In the entries that follow, find the word "agent" and report each line it is on.

Collected data entries:
*** Begin section ***
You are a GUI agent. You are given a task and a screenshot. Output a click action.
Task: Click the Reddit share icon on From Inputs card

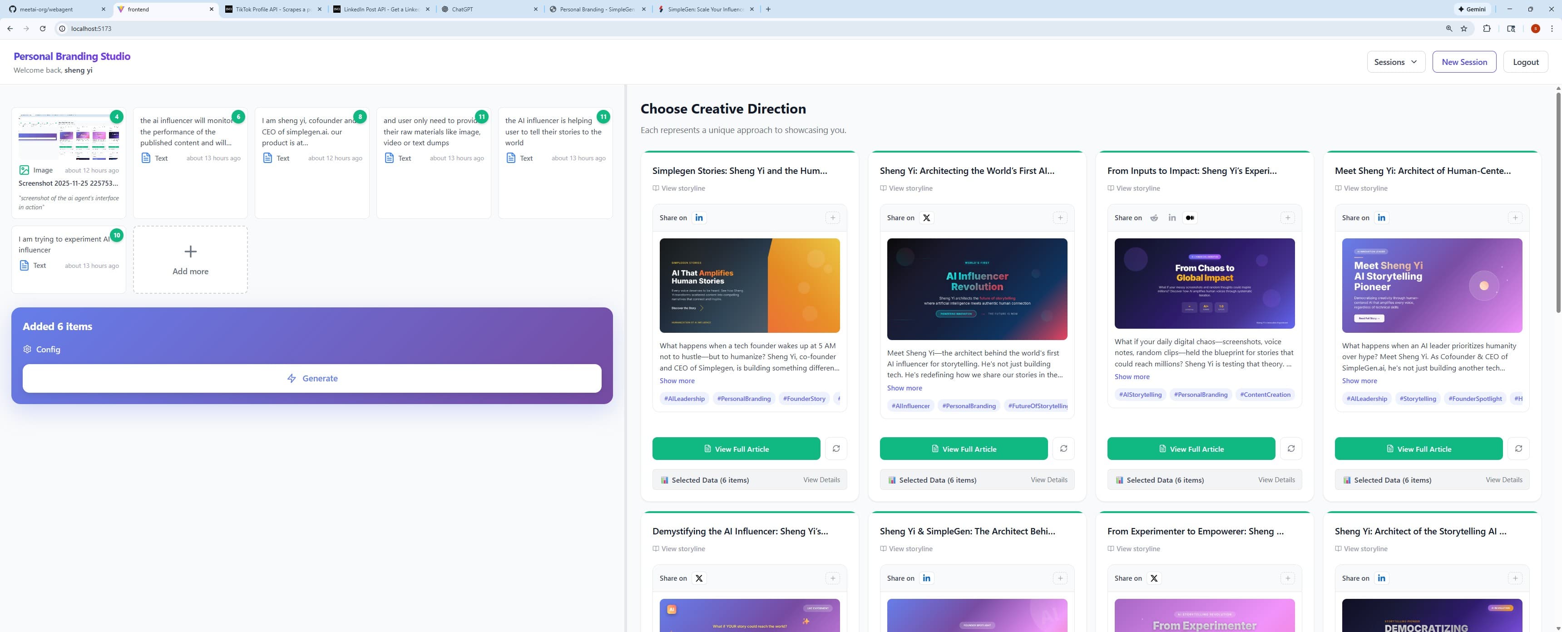[1154, 218]
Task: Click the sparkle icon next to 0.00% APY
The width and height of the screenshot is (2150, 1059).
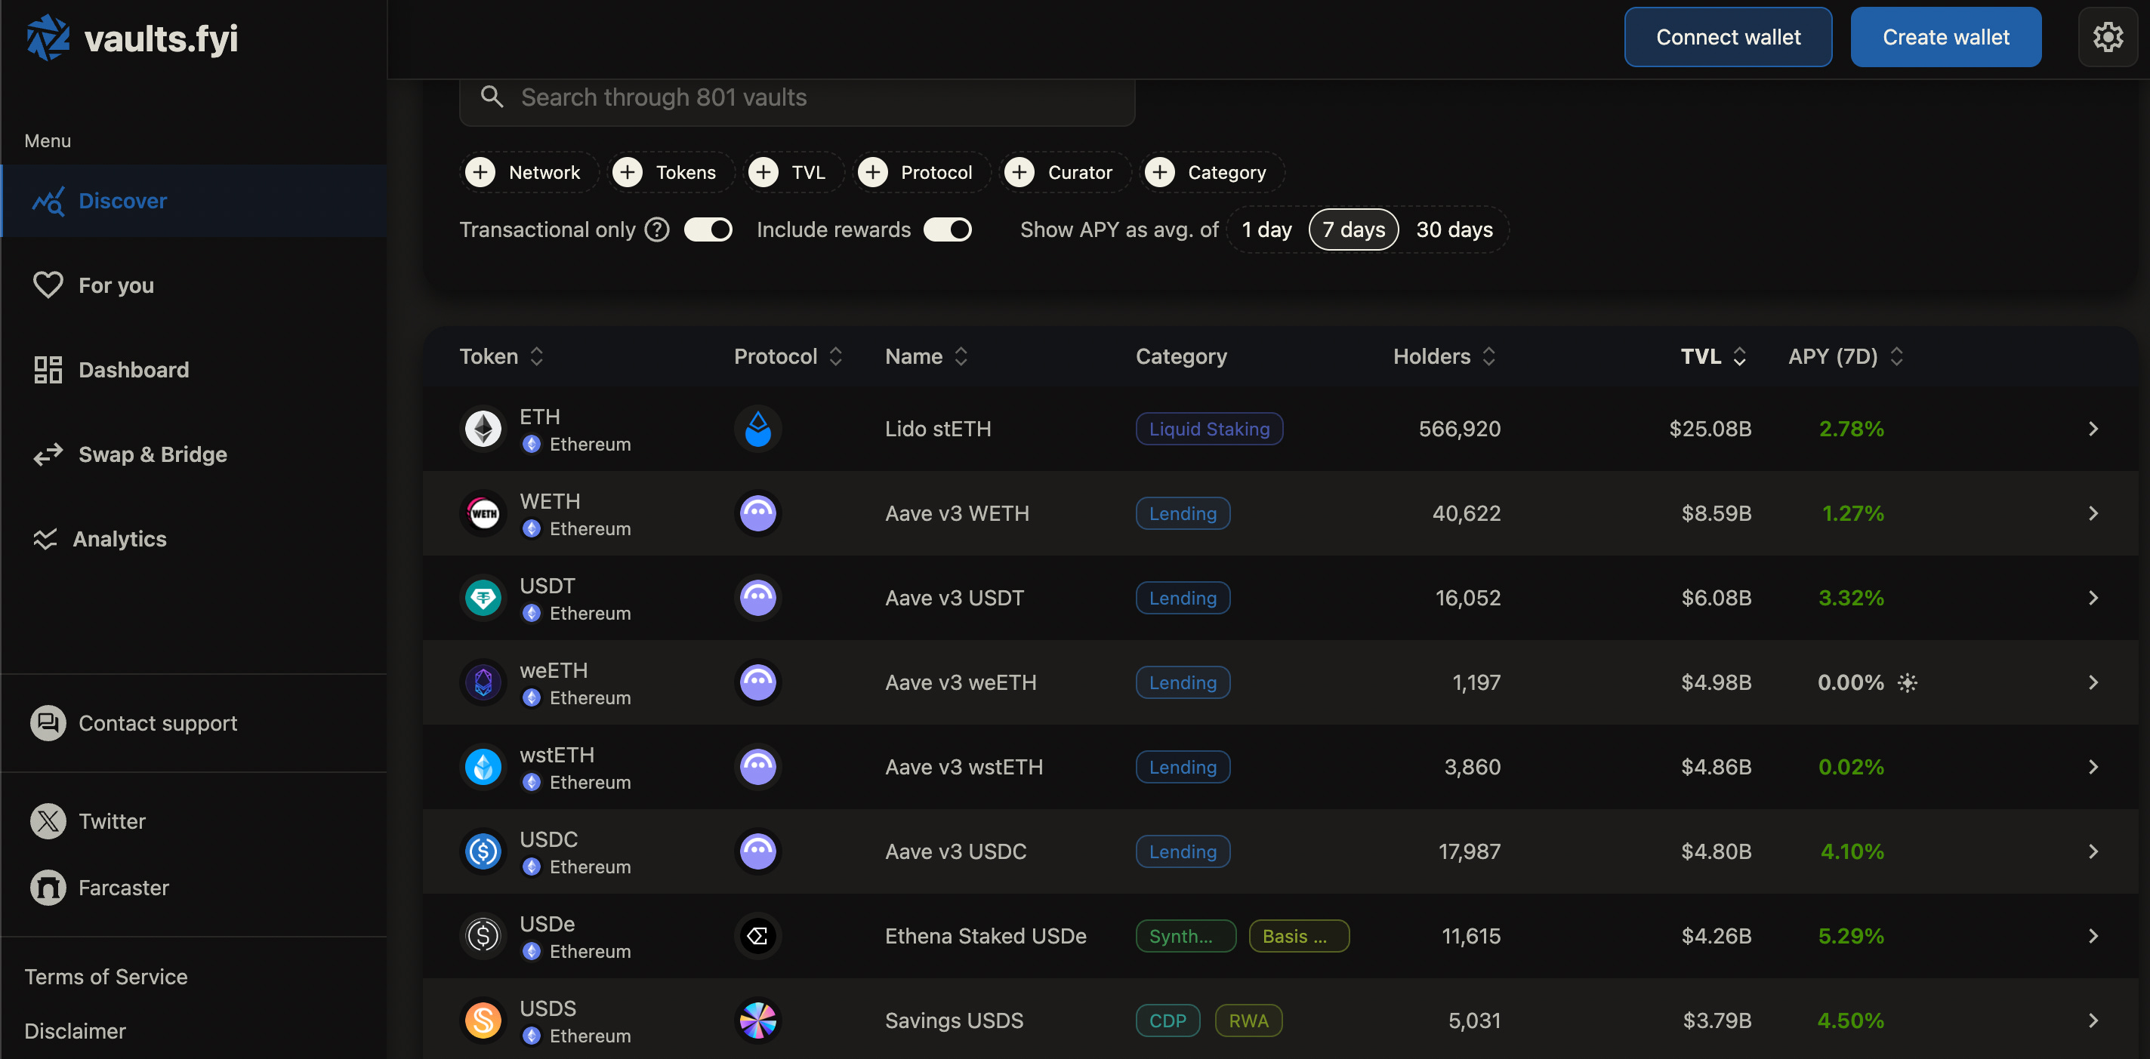Action: point(1907,683)
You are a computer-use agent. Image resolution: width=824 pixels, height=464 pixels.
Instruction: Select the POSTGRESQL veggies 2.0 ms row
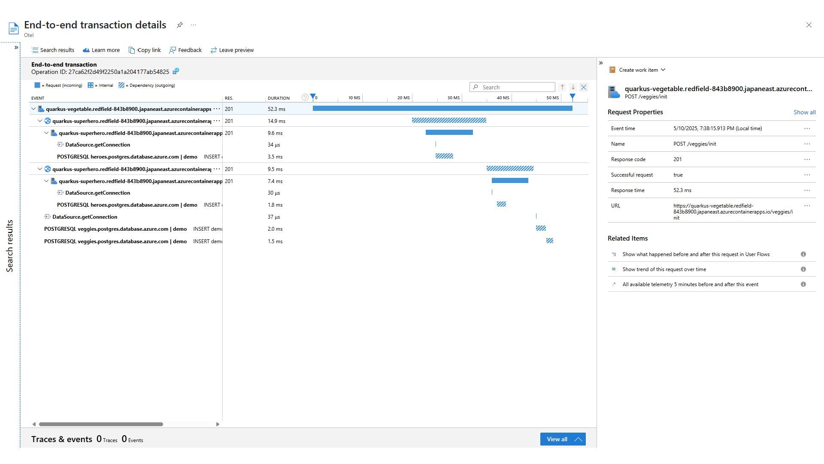point(115,229)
*** End section ***
Response below:
You are a GUI agent. You are given a task and a screenshot. Output a click action.
You are a computer-use agent. Image resolution: width=824 pixels, height=464 pixels.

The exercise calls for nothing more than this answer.